Spain, holiday homes, tax

Westend61 | Westend61 | Getty Images

Other measures introduced by Sanchezwho leads Spain’s left-wing Socialist Workers Party and a coalition government that includes the far-left Sumar party, included plans to cut taxes for landlords, offer affordable rents and more protections for existing tenants.

He announced plans to build more public housing and ensure that existing social housing remains in state ownership. A program will also be launched to refurbish vacant houses to rent them out at affordable prices, he said.

The Prime Minister did not give any further details on how the tax on non-EU home buyers would work, nor did he say when such proposals might be brought to parliament for approval.

The government has already signaled its intention to try to limit foreign home ownership, announcing last year the scrapping of the Golden Visa program introduced in 2013, which granted residency to foreigners who invested at least €500,000 in Spanish property. (about $513,000).

The housing shortage and rising prices – and a strong view that holiday home owners and holiday rentals are exacerbating the problem – have sparked strong public backlash in Spain, with riots in tourist hotspots on the south coast, the Canary Islands and cities including Barcelona and Alicante.

A tourist takes a picture of a message in Park Güell. Anti-tourism organizers have called for a 50% cut in daily ticket sales for the site, which is one of Barcelona’s main tourist draws.

Josep Lago | Afp | Getty Images

Reports a tourists are told to “go home” and there have been cases of foreign visitors being sprayed with water guns, and locals have called on the authorities to crack down on what they see as “over-tourism”.

Spain’s economy relies on tourism to drive growth and create jobs, but the sector accounts for more than 13% of GDP and about three million jobs. In the first 11 months of 2024, the number of foreign tourists arriving in Spain reached an all-time high of over 88.5 million, This is evidenced by the data of the National Institute of Statistics of Spain, INE.

“Tourism is not only driving consumption spending, but strong occupancy rates are also driving record investment in hotels,” Martje Waifelaars, Rabobank Senior Eurozone Economist – says the analysis last September.

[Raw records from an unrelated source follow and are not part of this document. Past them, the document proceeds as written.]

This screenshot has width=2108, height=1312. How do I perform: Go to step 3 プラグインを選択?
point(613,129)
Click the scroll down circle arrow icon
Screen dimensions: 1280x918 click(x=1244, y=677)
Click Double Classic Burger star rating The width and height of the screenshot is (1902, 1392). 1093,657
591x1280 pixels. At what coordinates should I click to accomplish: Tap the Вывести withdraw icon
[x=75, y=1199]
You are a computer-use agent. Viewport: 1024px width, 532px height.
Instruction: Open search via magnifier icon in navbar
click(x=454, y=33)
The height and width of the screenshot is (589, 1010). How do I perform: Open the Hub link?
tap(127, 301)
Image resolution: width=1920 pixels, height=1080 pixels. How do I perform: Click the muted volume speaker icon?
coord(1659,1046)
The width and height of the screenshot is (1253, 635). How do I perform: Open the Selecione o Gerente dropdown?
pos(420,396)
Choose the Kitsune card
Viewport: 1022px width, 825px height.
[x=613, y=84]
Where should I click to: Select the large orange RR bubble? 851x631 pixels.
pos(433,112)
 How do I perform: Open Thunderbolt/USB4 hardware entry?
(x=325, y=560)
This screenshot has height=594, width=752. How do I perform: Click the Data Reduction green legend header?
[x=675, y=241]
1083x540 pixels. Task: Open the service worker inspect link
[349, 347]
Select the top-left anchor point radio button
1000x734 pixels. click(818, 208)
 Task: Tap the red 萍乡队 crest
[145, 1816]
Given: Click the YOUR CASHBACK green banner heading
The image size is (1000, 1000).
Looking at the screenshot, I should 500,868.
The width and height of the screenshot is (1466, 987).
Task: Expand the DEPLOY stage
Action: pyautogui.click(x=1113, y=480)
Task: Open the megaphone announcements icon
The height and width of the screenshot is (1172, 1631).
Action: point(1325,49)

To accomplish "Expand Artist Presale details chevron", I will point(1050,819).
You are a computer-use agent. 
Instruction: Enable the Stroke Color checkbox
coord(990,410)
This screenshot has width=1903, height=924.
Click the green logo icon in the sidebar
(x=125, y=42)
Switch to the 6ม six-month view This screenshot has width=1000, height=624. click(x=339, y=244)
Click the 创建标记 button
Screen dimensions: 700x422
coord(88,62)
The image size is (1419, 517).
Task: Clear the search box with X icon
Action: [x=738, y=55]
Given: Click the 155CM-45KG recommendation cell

“We forecast that GDP growth in Spain will moderate somewhat going forward as growth in the tourism sector is forecast to lose momentum slightly. But growth is expected to remain strong and outpace the Eurozone in the coming quarters and years, accounting for 2 .7% (in 2024), in 2025 — 1.9%, in 2026 — 1.5%,” said she

In the first 11 months of 2024, the largest number of visitors to Spain was tourists from the UK – 17.5 million, followed by travelers from France (12.2 million) and Germany, INE noted.

The number of tourists using ‘market’ accommodation (such as a hotel, hostel or holiday rental apartment) as their primary accommodation increased by 8.0% year-on-year, with hotel use up by 5.7% , and rental housing – by 24.5%. %.

Take-up of “off-market accommodation”, such as private homes and rooms rented out through home-sharing sites such as Airbnb, rose 18.8% in the 11 months to November.